Analyst cuts High Liner US sales forecast on lost business, competitive market

February 22, 2013, 4:24 pm

An analyst has shifted his 2013 US sales forecast for High Liner Foods from an increase of 2.5% to a drop of 1.1%, partly as a result of the company losing a large foodservice contract in 2012.

The company reported strong sales and profits for 2012, particularly from its Canadian and Icelandic USA businesses.

However, its non-Icelandic USA business in the US, where it sells into foodservice and retail, has not fared so well.

“The US business appears to be very competitive. A large foodservice customer was lost last year and will impact High Liner in the first half of 2013,” wrote Robert Gibson, an analyst with Octagon Capital.

For 2013, Gibson is modeling High Liner’s US sales to be $622.90 million, down 1.1% in total, compared to $629.70m for 2012.

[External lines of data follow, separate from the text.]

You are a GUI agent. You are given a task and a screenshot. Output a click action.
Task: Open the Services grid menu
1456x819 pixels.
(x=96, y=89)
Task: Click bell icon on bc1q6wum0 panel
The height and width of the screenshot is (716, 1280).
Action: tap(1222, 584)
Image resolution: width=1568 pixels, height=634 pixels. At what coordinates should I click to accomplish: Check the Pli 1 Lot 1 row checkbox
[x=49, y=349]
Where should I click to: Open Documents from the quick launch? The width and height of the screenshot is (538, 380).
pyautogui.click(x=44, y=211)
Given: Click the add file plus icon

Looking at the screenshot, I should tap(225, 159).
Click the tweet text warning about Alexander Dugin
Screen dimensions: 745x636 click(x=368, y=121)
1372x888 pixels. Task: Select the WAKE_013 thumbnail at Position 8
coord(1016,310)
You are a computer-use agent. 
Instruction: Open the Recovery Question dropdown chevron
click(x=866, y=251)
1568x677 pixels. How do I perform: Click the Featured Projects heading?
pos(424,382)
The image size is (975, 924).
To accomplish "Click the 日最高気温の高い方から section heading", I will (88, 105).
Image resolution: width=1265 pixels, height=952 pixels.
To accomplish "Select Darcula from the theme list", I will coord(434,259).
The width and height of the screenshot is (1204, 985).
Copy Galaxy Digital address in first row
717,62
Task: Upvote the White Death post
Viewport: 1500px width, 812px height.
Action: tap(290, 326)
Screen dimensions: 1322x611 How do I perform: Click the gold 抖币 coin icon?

“The loss [from the foodservice contract] really didn’t show up in the results until Q3/12. The US business appears to be very competitive,” he said.

Octagon is maintaining a target price of $33.40 and a hold recommendation.

Gibson is modeling for a 0.5% increase in total sales to $947.1m, with sales in Canada forecast to grow 3.6% to $324.2m.

Michael Mills, an analyst with brokerage Beacon Securities, has a buy recommendation and a target price of $42.

“For the full year we are forecasting topline sales growth of 1.3%, led by Canada, with relatively flat results in the US,” said Mills.

His sales forecast for 2013 is $955.8m. Mills feels the company needs to make “at least” two acquisitions to hit its EBITDA target of $150m in 2015.

Gibson has also increased High Liner’s distribution expenses, on increased costs of shipping, something reported by Undercurrent News.

“As we noted in our Jan. 15 report, freight rates on refrigerated shipping is up about $1,500 per 40‐foot full container load. That works out to about $0.035 per pound or about $9.6 million if all products were shipped from China,” he said.

“We have increased High Liner’s distribution expense by half this amount. This will be offset by continued improvement in the Company’s supply chain, which is expected to contribute to the $25.0 million in EBITDA improvement by 2015.”